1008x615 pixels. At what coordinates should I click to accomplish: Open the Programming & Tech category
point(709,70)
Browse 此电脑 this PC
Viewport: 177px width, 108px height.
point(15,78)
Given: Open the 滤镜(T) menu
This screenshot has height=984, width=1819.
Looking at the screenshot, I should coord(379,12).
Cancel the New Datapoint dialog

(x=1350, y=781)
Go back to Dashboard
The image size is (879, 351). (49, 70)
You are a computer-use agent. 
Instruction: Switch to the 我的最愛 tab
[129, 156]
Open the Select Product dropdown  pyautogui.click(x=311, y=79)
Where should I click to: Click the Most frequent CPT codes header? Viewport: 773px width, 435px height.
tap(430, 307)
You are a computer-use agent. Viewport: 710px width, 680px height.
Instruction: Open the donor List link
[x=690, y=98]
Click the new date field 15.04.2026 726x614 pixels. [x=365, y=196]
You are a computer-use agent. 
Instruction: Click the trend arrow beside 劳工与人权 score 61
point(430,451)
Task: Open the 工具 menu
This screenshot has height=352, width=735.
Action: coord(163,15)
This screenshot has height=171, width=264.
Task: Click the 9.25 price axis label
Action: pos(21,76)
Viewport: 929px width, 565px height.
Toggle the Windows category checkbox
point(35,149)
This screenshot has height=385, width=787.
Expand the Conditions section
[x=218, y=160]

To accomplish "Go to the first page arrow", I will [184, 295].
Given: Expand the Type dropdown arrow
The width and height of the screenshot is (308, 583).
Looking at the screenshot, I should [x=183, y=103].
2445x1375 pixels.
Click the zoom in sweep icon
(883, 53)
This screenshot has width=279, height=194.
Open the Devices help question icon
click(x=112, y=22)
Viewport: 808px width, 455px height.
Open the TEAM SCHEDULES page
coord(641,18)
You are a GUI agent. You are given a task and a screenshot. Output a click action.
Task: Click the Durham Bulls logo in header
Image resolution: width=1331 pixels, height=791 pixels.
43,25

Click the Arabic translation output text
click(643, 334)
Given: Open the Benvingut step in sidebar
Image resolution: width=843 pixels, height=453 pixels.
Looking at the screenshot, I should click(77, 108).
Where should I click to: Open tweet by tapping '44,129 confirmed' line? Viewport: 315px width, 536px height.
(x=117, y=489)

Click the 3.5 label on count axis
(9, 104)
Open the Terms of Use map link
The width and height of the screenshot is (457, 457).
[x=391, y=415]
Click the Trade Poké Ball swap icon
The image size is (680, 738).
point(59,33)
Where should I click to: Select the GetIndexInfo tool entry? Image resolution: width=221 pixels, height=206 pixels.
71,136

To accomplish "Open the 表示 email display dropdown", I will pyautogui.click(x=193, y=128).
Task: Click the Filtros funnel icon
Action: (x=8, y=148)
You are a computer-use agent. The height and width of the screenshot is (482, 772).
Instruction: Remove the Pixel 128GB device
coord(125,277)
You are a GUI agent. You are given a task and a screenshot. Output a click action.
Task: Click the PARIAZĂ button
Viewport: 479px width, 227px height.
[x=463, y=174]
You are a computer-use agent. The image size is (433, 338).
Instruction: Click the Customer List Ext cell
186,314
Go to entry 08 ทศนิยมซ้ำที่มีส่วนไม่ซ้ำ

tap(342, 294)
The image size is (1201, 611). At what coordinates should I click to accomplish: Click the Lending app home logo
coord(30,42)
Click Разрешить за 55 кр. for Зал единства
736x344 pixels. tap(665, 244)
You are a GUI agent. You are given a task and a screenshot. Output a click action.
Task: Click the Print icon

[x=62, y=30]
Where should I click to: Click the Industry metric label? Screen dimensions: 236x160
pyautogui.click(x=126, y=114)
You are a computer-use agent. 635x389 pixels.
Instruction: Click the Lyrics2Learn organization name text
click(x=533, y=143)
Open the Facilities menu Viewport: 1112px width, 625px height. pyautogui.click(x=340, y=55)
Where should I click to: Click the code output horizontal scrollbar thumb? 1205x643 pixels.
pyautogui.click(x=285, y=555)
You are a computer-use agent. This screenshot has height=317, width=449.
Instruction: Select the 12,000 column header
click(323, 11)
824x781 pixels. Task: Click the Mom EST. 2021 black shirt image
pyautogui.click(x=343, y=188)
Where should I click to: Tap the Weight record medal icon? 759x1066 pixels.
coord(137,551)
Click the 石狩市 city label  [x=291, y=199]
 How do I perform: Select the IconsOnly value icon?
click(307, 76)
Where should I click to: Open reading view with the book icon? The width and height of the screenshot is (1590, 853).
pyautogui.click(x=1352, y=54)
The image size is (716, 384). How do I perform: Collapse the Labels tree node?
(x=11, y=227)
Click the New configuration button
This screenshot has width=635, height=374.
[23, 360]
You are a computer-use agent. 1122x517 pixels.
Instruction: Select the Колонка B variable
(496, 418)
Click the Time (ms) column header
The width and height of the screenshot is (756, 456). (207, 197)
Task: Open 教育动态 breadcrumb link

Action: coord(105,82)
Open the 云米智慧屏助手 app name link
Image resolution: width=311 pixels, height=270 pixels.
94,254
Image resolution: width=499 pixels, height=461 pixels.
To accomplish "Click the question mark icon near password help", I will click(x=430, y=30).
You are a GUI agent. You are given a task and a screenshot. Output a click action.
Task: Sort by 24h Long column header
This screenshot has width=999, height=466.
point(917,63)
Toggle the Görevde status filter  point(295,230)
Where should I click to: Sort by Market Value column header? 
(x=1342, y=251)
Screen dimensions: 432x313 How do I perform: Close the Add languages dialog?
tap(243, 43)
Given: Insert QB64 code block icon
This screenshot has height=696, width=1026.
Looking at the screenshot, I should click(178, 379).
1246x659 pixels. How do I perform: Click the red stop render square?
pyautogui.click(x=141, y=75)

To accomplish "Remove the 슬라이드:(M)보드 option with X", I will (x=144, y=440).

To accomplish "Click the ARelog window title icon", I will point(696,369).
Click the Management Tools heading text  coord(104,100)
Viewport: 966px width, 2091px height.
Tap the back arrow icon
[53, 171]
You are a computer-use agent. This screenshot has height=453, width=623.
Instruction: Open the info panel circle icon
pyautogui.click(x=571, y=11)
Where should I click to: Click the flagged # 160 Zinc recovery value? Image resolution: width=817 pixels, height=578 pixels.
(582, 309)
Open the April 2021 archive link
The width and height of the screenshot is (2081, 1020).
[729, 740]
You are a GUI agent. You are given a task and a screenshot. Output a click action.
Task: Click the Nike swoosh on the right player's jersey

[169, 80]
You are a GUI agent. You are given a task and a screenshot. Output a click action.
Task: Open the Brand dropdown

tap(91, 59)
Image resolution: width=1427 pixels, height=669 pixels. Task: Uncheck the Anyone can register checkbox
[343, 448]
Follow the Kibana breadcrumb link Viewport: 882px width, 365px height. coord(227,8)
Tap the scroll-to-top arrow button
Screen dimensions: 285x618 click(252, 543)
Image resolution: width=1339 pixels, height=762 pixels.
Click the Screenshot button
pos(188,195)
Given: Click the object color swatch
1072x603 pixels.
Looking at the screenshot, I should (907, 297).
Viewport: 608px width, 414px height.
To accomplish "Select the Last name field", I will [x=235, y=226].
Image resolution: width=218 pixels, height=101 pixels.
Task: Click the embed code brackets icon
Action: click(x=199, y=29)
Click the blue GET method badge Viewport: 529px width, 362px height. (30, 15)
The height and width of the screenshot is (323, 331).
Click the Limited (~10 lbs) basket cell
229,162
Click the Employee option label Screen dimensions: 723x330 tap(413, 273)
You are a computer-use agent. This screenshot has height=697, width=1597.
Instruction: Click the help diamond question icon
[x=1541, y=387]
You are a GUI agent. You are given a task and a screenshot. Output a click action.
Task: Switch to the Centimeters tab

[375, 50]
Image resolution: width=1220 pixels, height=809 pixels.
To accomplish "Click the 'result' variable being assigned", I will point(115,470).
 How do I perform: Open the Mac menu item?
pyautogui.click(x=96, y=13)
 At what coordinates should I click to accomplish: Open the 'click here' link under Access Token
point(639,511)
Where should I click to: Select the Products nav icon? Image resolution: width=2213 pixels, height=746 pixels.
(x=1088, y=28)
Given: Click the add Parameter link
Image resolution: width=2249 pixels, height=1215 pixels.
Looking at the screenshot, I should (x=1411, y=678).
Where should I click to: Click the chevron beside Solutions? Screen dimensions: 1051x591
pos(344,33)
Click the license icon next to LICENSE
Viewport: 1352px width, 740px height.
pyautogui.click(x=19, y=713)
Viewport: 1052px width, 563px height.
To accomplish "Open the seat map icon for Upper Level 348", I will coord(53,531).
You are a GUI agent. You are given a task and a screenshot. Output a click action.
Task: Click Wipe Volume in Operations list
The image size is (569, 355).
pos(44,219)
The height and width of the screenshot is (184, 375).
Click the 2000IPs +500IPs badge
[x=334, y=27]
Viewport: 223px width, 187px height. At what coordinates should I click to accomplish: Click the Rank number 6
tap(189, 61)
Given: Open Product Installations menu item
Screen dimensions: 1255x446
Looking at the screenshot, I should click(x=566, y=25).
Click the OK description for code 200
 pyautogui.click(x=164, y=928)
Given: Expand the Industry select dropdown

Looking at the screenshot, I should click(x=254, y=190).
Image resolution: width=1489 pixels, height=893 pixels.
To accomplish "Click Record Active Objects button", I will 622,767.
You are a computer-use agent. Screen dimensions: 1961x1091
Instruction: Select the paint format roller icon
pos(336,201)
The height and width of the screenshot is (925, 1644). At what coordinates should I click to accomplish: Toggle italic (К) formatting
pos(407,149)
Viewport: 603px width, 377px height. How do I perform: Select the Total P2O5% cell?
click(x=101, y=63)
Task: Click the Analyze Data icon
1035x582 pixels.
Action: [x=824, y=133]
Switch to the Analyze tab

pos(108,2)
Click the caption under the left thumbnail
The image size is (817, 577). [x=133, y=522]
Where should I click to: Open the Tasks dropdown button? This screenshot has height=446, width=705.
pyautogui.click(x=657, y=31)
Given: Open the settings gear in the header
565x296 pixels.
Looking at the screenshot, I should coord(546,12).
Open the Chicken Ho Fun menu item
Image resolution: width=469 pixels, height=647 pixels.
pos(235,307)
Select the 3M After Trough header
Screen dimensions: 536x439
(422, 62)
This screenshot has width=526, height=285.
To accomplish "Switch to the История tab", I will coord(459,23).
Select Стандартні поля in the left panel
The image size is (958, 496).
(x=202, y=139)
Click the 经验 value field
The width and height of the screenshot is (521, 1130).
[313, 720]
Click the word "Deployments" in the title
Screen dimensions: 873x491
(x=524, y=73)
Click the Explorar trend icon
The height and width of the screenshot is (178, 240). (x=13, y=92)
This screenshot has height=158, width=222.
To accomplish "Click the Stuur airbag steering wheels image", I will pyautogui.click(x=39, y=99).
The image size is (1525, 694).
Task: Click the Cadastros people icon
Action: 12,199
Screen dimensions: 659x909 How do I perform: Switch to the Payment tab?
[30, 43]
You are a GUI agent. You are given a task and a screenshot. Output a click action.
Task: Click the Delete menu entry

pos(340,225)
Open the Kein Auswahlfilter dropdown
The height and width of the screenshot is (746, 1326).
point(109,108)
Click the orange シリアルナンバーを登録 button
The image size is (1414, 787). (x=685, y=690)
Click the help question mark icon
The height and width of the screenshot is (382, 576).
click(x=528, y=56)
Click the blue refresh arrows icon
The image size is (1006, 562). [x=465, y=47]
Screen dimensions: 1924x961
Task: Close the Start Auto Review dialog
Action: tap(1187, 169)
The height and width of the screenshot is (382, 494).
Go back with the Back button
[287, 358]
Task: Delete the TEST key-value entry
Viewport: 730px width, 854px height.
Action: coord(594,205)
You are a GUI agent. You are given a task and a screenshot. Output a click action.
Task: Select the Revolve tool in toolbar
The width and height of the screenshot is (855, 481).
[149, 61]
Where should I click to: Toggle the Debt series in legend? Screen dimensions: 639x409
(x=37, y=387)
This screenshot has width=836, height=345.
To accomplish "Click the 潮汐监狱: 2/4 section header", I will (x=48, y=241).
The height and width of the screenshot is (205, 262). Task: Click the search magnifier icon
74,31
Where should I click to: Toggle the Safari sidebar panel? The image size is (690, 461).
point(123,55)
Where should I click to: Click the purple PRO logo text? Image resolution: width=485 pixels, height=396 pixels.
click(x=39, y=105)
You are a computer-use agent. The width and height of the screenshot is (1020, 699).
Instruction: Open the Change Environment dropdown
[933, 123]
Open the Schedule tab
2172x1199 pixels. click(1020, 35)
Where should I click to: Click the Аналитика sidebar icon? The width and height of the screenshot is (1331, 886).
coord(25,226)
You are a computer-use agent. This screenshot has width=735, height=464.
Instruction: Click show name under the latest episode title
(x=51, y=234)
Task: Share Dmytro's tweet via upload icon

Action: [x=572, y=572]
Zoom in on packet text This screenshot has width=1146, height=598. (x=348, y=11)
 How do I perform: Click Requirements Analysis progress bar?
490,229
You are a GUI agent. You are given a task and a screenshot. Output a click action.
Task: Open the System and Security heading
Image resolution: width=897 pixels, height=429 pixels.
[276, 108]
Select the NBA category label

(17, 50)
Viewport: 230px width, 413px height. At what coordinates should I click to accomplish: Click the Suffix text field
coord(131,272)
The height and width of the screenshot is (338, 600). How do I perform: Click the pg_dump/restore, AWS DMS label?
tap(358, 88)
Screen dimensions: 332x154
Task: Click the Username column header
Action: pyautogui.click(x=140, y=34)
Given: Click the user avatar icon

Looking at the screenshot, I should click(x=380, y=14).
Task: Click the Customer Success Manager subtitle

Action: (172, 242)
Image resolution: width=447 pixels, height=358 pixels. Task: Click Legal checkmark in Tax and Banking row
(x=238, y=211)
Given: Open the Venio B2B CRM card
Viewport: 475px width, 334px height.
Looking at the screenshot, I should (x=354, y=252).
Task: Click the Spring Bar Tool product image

**WHAT YOU HAVE TO DO:** Render the material as a Markdown table with columns Row and Text, starting at the line containing "Image resolution: width=1489" and ending at the line containing "pos(336,201)". Number each line and leave out any blank lines.

**SOLVED PROBLEM:**
| Row | Text |
|---|---|
| 1 | Image resolution: width=1489 pixels, height=893 pixels. |
| 2 | To accomplish "Click Record Active Objects button", I will 622,767. |
| 3 | You are a computer-use agent. Screen dimensions: 1961x1091 |
| 4 | Instruction: Select the paint format roller icon |
| 5 | pos(336,201) |